Queste infatti dipendono in larga parte dalla durata e dalla violenza della crisi sanitaria, dall’indirizzo che prenderà l’opinione pubblica, dalle politiche dei paesi e dalle istituzioni internazionali. Possono però individuarsi due forze in azione, negativa l’una, e positiva l’altra. Quella negativa prende alimento dalla relativa facilità con la quale sono state chiuse le frontiere, selezionati gli arrivi, limitati gli spostamenti, anche all’interno dell’area di libera circolazione della UE e di Schengen, operato per individuare gruppi ritenuti a rischio. Quei movimenti nativisti, o ipernazionalisti, o comunque ostili all’immigrazione, hanno trovato conforto nel fatto che la mobilità internazionale abbia subito un colpo di freno, oggi giustificato dall’emergenza sanitaria, ma che domani potrebbe essere invocato per motivi economici, o di sicurezza, o politici.
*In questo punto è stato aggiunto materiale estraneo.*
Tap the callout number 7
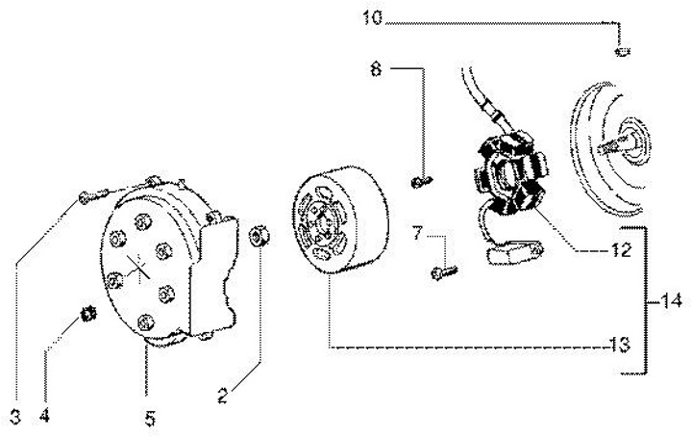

La forza positiva deriva dal fatto che la crisi ha mostrato quanto siano vitali le migrazioni per la società e per l’economia, e quanto gravide di spiacevoli conseguenze potrebbero essere ulteriori chiusure ed ostacoli alla mobilità umana. Per quanto riguarda il nostro paese, l’opinione pubblica si è resa conto che la pandemia non è conseguenza dell’immigrazione, e che è assai importante avere gli stagionali nei campi, del personale di servizio nelle famiglie, dei muratori sulle impalcature, dei mungitori nelle stalle, e del personale medico e infermieristico negli ospedali.
1 OECD, International Migration Outlook 2020,
2 Nel periodo gennaio-giugno 2020, le iscrizioni nelle anagrafi sono state 677mila, contro 941mila nello stesso periodo del 2019, conseguenza del rallentamento della mobilità sia interna, sia internazionale..
3 The Economist, 19 Settembre 2020, edizione Asia.